#### Source document

# 2009 Routan Owners with Brake Problems - Stock brakes just redesigned for 2009



## bs1211 (Sep 23, 2009)

Had my car in for service 2 months ago an they told me that my front rotors were warped again and needed new ones. The issue was that all rotors and brakes for the 2009 were on back order.

Got the call on Wednesday they the parts arrived. Dropped of the car yesterday and picked it up today. 

Found out that the reason for the back order was that they redesigned the brakes, rotors, pads, etc... So I took the van out to another used 2009 Routan on the lot and the brakes look thicker and different design.

Service Manager said that the brakes feel different (better) in the car compared to the stock OEM from 2009.


----------



## MozartMan (Jul 31, 2010)

Do you have the part number on your invoice for new rotors, pads, etc? Or any other official information?


----------



## luckeydoug1 (Feb 11, 2001)

I hope it is a new design. The brakes on my 2010 appear to be as problematic as those on the many 2009s I have driven. [And to get on my soap box again...] For me, while the warpage is a pain, it is nothing when compared with the absurdly long stopping distance we experience with the Routan. EVERY VW we have owned, including the 2 ton Touareg have awesome stopping ability. I just hope you are never in a situation where you need to stop the Routan in a panic situation. It is a scary ordeal I can tell you.

We are still exploring an after market solution (as we have been for the past year). My guess is that the Routan will be replaced by a new Touareg in the near future, even though at present the Routan is a better fit for our family of 5 adults.


----------



## 58kafer (Jun 27, 2007)

Here's what went on the front of ours:

7B0-698-151-D Front pads
7B0-615-301-B Front Rotors

7B0-615-601-A Rear Rotors, they did not replace the rear pads when they did the rear rotors--They know as well as VWOA that I was pissed that they didn't do the pads too.

########

## What to do
a) List every part number given in the Routan brake thread, along with the part each one is for.
b) Set down, word for word, the part of the Routan brake thread that opens with the words containing "Had my car in" and closes with "(Jul 31, 2010)".

#### Supplied records

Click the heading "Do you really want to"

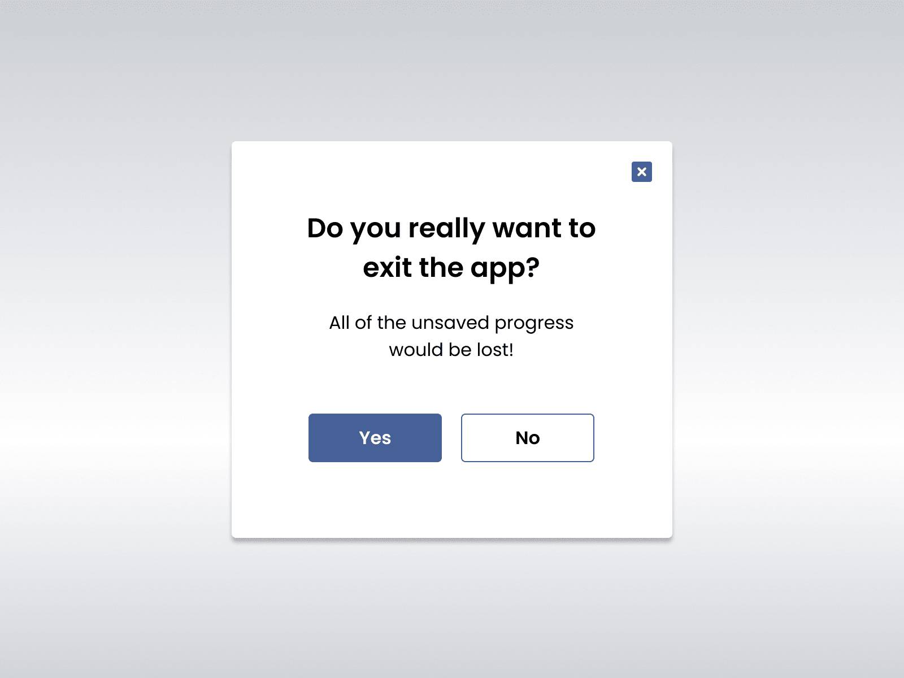point(451,228)
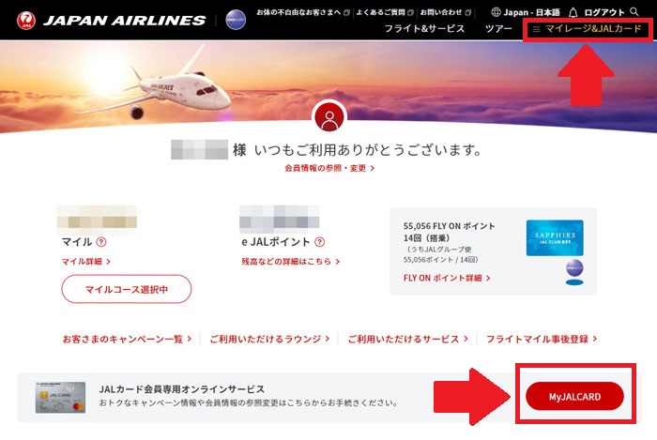This screenshot has width=657, height=440.
Task: Click ログアウト to log out
Action: click(x=604, y=12)
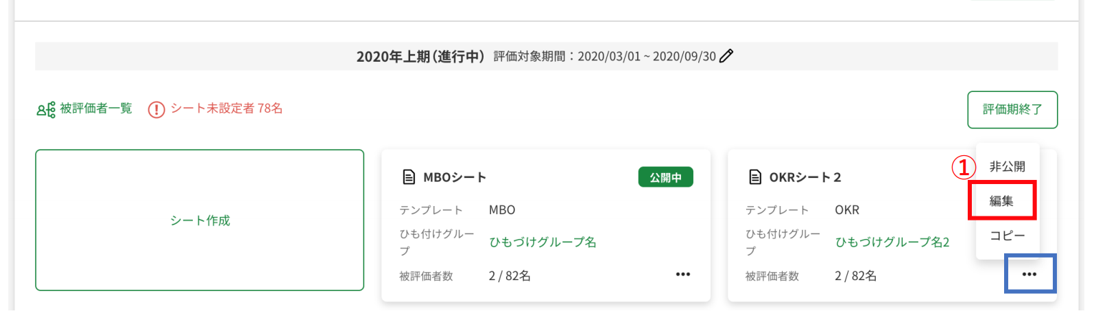Open the シート未設定者 78名 link

226,108
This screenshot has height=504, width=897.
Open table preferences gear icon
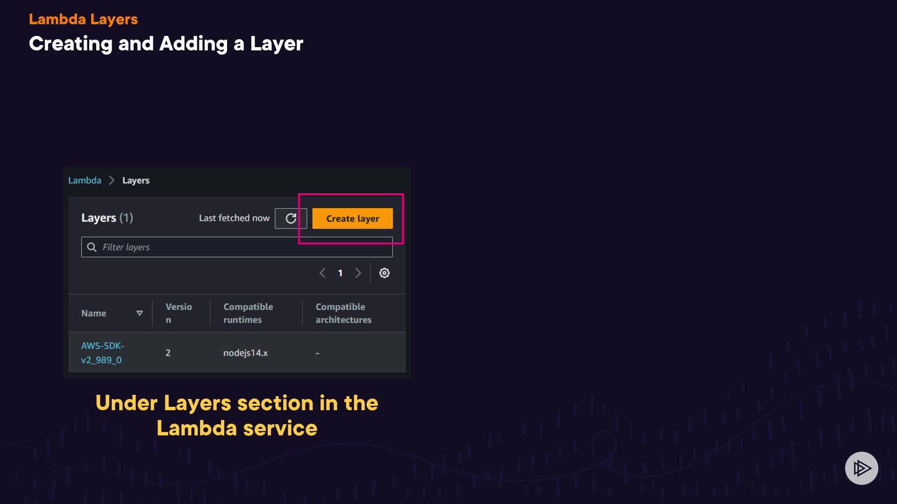click(x=384, y=273)
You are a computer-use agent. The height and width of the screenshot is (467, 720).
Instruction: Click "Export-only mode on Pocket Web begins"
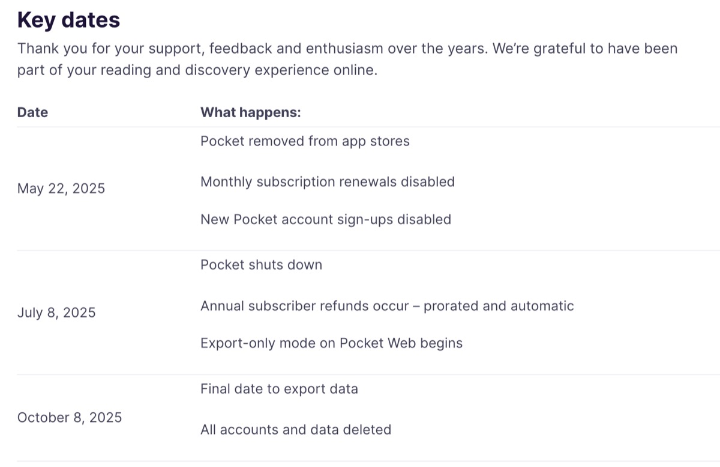[331, 343]
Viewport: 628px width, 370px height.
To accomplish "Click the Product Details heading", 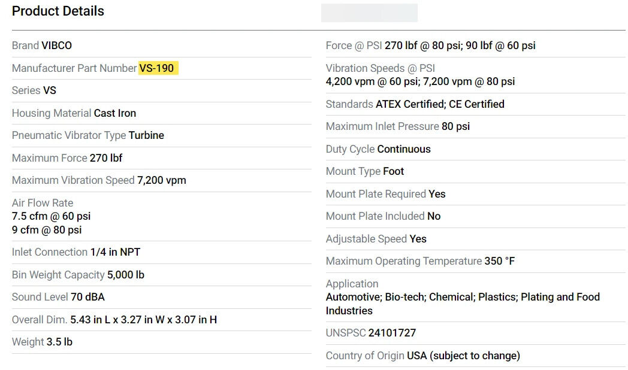I will [x=58, y=11].
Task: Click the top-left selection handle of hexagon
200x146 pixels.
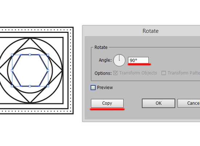Action: pyautogui.click(x=12, y=55)
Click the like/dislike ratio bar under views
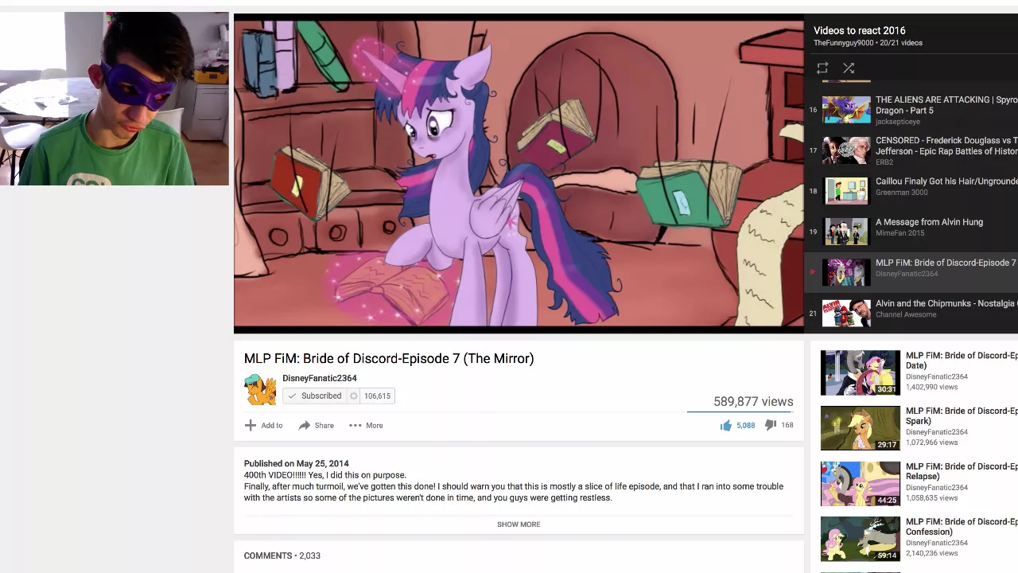Image resolution: width=1018 pixels, height=573 pixels. click(740, 412)
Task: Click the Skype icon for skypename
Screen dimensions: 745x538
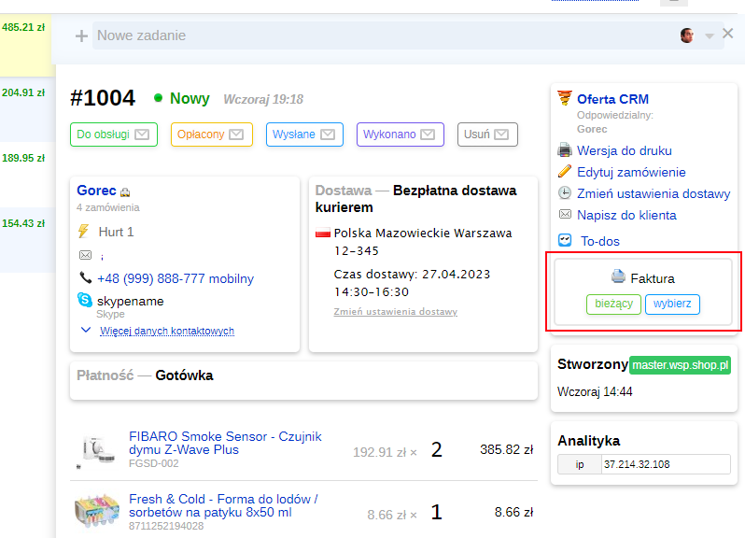Action: pos(85,301)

########

## Written answers
a)
- 7B0-698-151-D: Front pads
- 7B0-615-301-B: Front Rotors
- 7B0-615-601-A: Rear Rotors

b)
Had my car in for service 2 months ago an they told me that my front rotors were warped again and needed new ones. The issue was that all rotors and brakes for the 2009 were on back order.

Got the call on Wednesday they the parts arrived. Dropped of the car yesterday and picked it up today. 

Found out that the reason for the back order was that they redesigned the brakes, rotors, pads, etc... So I took the van out to another used 2009 Routan on the lot and the brakes look thicker and different design.

Service Manager said that the brakes feel different (better) in the car compared to the stock OEM from 2009.


----------



## MozartMan (Jul 31, 2010)